===== Text passage =====

Another similarity in the placing of Southwark and Tadcaster in the Roman and mediaeval setting is that they were both on the approaches to bridges of strategic and commercial importance. Though the Tadcaster Brewery lies on the highway well away from the bridge and has very rarely resorted to water transport. the town owes much of its importance, as did old Southwark, to the crossing of the river - the Wharfe - first by a Roman ford, later by a bridge which was of strategic significance for instance at the time of the Civil War when the Battle of Marston Moor was fought nearby.
The old Roman road has of course continued as a great turnpike highway and it was natural that successions of inns and resting houses should have been built along its route. Five inn-keepers are recorded as being in business in Tadcaster in 1378. The place was also a post town with a post office registered in the time of Charles I for regular communication between London and York. There is plenty of evidence too that the carriage of mail, treasure and wealthy personages led to the highway being a target for robbery with violence. When the sum of 2050 marks was conveyed from London to York in 1319, a journey taking ten days, the guard from London to Huntingdon was eight horsemen, but on reaching the neighbourhood of Tadcaster this was increased to eleven horsemen and twelve able archers on foot, all armed and equipped with tipped arrows. It was Robin Hood country.
By the eighteenth century Tadcaster was enjoying great prosperity as a post town. In the hey-day of coaching some fifty stage coaches passed through and more than thirty of them changed horses in the town daily. These were augmented by great numbers of post-chaises and private vehicles of all kinds.
Very active in the coaching business were Messrs Backhouse and Hartley, partners in the small brewery which eventually came into the hands of John Smith. Together they horsed the York and Liverpool mail coach, and the York and Liverpool “Highflyer". On alternate days they horsed the "Alexander”, another Li\erpool coach providing a team for the fifteen mile journey from Tadcaster to Leeds, the same team bringing back the return coach the same night. In 1777 Backhouse took over Tadcaster's leading coaching inn, the White Horse, where four of the eight London stage coaches, four in each direction, were horsed daily. On his own account Hartley was originally postmaster at Tadcaster in the days before the mails were carried by coach. In 1786 when the change took place he and his son set up a posting establishment to horse the Royal Mails between Tadcaster and York. He seems to have been a diversifier for he also had a share in Deacon Harrison & Co., who operated heavy baggage-wagons - “slow-coaches” - and he is recorded as horsing the well-known Leeds and Scarborough coach, the "Prince Blucher".
But the one asset of lasting value which these shrewd men of business created was their brewery. The Industrial Revolution swept across the north of England and brought in its wake the railroads which dramatically swept away the valuable coaching traffic from the old Roman road. The coaching inns of Tadcaster had been closing their doors for some years when the railway reached the town in 1847 and Tadcaster had begun to have the appearance of a ghost town. The brewery however remained. The partners did not live to see the building of the railway station and by that time the business had passed into the hands of Jane Hartley and it was from her representatives that John Smith acquired it in 1847.

===== Source material =====

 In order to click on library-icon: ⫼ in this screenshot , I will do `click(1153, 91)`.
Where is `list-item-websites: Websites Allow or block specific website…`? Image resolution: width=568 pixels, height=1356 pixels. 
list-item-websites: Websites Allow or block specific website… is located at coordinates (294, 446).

=====

• Required action 1:
Answer these questions using the Tadcaster passage:
(a) How many inn-keepers are recorded as being in business in Tadcaster in 1378?
(b) In what year did Backhouse take over the White Horse?
(c) In what year did the railway reach Tadcaster?
• Required action 2: Echo the Tadcaster passage word for word, everything from "By the eighteenth" down to "of all kinds.".

• Response 1:
(a) Five.
(b) 1777.
(c) 1847.

• Response 2:
By the eighteenth century Tadcaster was enjoying great prosperity as a post town. In the hey-day of coaching some fifty stage coaches passed through and more than thirty of them changed horses in the town daily. These were augmented by great numbers of post-chaises and private vehicles of all kinds.